### Problem
Filter the entries that follow, copying every line in which the word "sidebar" appears.

────────────────────

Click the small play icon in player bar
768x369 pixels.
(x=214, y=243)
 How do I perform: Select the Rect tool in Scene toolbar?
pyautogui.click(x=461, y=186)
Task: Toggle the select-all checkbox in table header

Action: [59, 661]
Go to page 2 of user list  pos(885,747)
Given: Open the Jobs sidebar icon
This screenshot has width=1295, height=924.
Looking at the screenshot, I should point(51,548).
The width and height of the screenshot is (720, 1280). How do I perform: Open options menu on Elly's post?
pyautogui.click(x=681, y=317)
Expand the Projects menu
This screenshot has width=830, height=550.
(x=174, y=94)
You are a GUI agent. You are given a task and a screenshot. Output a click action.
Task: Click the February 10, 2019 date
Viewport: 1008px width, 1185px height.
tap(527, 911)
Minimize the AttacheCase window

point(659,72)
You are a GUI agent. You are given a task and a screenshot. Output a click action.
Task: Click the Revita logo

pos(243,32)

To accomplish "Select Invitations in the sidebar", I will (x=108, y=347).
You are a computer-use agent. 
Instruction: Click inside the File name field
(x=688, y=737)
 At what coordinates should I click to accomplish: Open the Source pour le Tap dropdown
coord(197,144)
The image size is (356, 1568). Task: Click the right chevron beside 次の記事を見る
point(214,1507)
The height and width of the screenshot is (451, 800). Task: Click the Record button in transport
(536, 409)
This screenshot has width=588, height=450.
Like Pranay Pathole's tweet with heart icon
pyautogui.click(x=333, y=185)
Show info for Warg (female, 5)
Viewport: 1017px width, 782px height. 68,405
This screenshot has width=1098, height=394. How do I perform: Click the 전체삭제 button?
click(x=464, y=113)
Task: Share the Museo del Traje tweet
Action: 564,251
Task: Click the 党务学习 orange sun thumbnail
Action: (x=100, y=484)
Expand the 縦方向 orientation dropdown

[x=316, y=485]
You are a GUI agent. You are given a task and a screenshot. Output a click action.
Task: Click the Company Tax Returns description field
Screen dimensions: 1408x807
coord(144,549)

────────────────────

### Result
Given: Open the Jobs sidebar icon
To accomplish "Select Invitations in the sidebar", I will (x=108, y=347).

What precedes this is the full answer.